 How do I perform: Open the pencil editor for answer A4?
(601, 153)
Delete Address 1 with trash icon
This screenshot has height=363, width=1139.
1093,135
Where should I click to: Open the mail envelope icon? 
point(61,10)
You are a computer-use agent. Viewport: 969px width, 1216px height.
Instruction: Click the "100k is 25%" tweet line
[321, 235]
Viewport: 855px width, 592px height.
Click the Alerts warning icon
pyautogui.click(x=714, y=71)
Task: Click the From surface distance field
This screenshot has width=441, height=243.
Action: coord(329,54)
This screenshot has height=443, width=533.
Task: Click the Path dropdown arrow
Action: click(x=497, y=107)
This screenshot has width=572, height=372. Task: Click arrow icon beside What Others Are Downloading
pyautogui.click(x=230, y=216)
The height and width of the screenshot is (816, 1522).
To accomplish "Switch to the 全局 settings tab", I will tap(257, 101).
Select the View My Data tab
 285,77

▸ **REQUIRED WORK**
Reproduce the material precisely, including every line.

▸ **TASK RESULT**
 How do I perform: Open the pencil editor for answer A4?
(601, 153)
Delete Address 1 with trash icon
This screenshot has height=363, width=1139.
1093,135
Where should I click to: Open the mail envelope icon? 
point(61,10)
You are a computer-use agent. Viewport: 969px width, 1216px height.
Instruction: Click the "100k is 25%" tweet line
[321, 235]
Viewport: 855px width, 592px height.
Click the Alerts warning icon
pyautogui.click(x=714, y=71)
Task: Click the From surface distance field
This screenshot has width=441, height=243.
Action: coord(329,54)
This screenshot has height=443, width=533.
Task: Click the Path dropdown arrow
Action: click(x=497, y=107)
This screenshot has width=572, height=372. Task: Click arrow icon beside What Others Are Downloading
pyautogui.click(x=230, y=216)
The height and width of the screenshot is (816, 1522).
To accomplish "Switch to the 全局 settings tab", I will tap(257, 101).
Select the View My Data tab
 285,77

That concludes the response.